--- start of Excerpt ---
Computer Network Modeling
Disclosed, in one general aspect, is a computer-based method for automatically detecting characteristics of a computer system that includes different running servers connected by a digital communication network. The method includes running resource identification agents over the digital communication network on each different targeted server in the network, receiving machine-readable network interface information for the targeted servers from the agents through the digital communication network, and receiving machine-readable information about functionality present on the targeted servers from the agents through the digital communication network. A machine-readable model of interactions among the targeted servers in the computer network is built and stored based on the received information, and characteristics of the computer system are detected from the stored machine-readable model.
This application is a continuation of PCT application no. PCT/US2016/047920, filed Aug. 19, 2016, which claims priority to provisional application No. 62/207,369, filed Aug. 19, 2015, which are both herein incorporated by reference.
FIELD OF THE INVENTIONThis invention relates to methods and apparatus for analyzing computer networks, such as by building and analyzing models of such networks.
BACKGROUND OF THE INVENTIONNetworked computer systems consisting of networked computers that generally each run an operating system and a variety of other software applications are now ubiquitous and are notably found in corporate and government organizations. These generally include computers, such as workstations and servers, that are interconnected via a communication network, such as via an internet protocol (IP) network. Each computer can run a variety of different programs and these programs can communicate with each other via the network. But as these systems increase in size and scope, often spanning tens or hundreds of server instances and thousands of processes, it becomes more and more difficult to fully understand them.
SUMMARY OF THE INVENTIONIn one general aspect, the invention features a computer-based method for automatically detecting characteristics of a computer system that includes different running servers connected by a digital communication network. The method includes running resource identification agents over the digital communication network on each different targeted server in the network, receiving machine-readable network interface information for the targeted servers from the agents through the digital communication network, and receiving machine-readable information about functionality present on the targeted servers from the agents through the digital communication network. A machine-readable model of interactions among the targeted servers in the computer network is built and stored based on the received information, and characteristics of the computer system are detected from the stored machine-readable model.
In preferred embodiments, the step of building and storing a machine-readable model can include storing and building a model that includes information about how sub-systems and high-level services interconnect. The step of receiving information about functionality present on the targeted servers can include receiving information about open files, configuration files, operating system files, open sockets, and process-level information present on the servers, with the step of receiving machine-readable network interface information for the targeted servers including receiving IP addresses for the targeted servers. The step of detecting characteristics of the computer system can include detecting network security, stability, scalability, and/or deployment characteristics for the computer system. The step of building and storing a model can builds and store a model that includes a process layer that contains process-level information for the system derived from the agents, a connection layer that contains information about communication between processes derived from the fundamental layer, and a service layer that includes information about services derived from the connected layer. The steps of sending, receiving, and building can operate on a computer system that includes virtualized servers and virtualized communication layers. The step of receiving replies can include a step of receiving information formatted according to the RDF resource discovery model. The method can further include the step of displaying a visual representation of the computer system based on the model. The step of detecting characteristics of the computer system can include cataloging technologies available on the servers in the computer system. The method can further include the step of repeating the steps of running and receiving after an update to the architecture of the computer system, and further including the step of updating the stored model to reflect the updated architecture of the computer system. The step of running the agents can terminate without leaving any stored information on the servers. The steps of running and receiving can be performed by generic and specific gatherers.
--- end of Excerpt ---
--- start of Material provided ---
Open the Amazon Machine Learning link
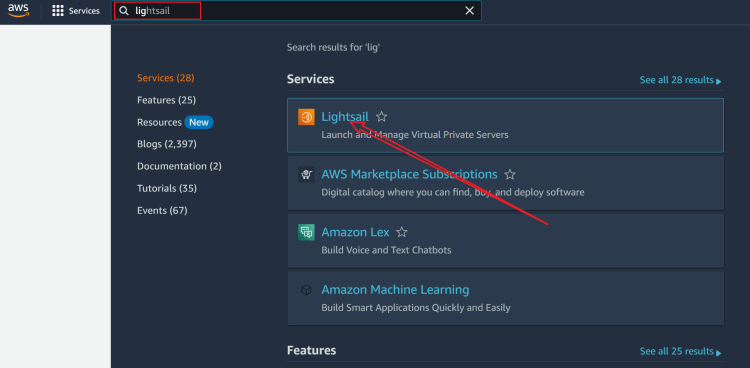Image resolution: width=750 pixels, height=368 pixels. pos(395,290)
--- end of Material provided ---
> **Problems to solve**:
[1] Translate this sentence from the text on computer network modeling into Spanish: "Each computer can run a variety of different programs and these programs can communicate with each other via the network."
[2] Duplicate the part of the text on computer network modeling starting with "FIELD OF THE" and going on through "of such networks.".

> **In response**:
[1] Cada computadora puede ejecutar una variedad de programas diferentes, y estos programas pueden comunicarse entre sí a través de la red.

[2]
FIELD OF THE INVENTIONThis invention relates to methods and apparatus for analyzing computer networks, such as by building and analyzing models of such networks.